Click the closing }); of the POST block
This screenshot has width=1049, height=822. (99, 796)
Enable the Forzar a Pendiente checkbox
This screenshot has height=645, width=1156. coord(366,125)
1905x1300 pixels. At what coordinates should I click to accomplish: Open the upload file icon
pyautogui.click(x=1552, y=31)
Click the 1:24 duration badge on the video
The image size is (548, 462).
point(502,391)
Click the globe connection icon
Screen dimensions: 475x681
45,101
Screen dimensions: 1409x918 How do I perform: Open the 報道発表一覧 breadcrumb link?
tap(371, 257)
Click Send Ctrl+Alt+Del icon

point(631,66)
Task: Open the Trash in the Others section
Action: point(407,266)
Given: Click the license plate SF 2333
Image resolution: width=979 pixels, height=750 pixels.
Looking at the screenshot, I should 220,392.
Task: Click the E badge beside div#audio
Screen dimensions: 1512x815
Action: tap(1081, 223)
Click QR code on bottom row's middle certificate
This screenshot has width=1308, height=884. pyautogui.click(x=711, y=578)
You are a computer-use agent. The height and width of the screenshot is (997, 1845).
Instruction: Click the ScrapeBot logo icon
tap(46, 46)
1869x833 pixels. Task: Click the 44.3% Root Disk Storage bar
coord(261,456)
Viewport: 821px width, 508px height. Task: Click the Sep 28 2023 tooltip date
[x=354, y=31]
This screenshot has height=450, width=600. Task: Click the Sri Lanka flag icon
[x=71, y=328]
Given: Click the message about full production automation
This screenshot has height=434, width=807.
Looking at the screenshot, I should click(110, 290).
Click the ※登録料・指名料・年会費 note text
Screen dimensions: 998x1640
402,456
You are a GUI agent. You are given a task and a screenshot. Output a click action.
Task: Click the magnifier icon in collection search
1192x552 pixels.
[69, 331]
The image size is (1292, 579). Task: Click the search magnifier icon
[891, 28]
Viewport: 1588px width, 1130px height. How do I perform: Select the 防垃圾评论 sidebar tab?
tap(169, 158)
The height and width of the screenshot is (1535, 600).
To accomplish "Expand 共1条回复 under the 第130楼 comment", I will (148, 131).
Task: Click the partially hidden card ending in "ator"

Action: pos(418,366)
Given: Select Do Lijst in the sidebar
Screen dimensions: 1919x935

★ ★ ★ ★ ★ ★ ★

→ **What is needed**: Sift the material for lines that include the word "agent", and copy each one.

→ **Solved problem**:
You are a computer-use agent. The height and width of the screenshot is (997, 1845).
You are a GUI agent. You are given a task and a screenshot. Output a click action.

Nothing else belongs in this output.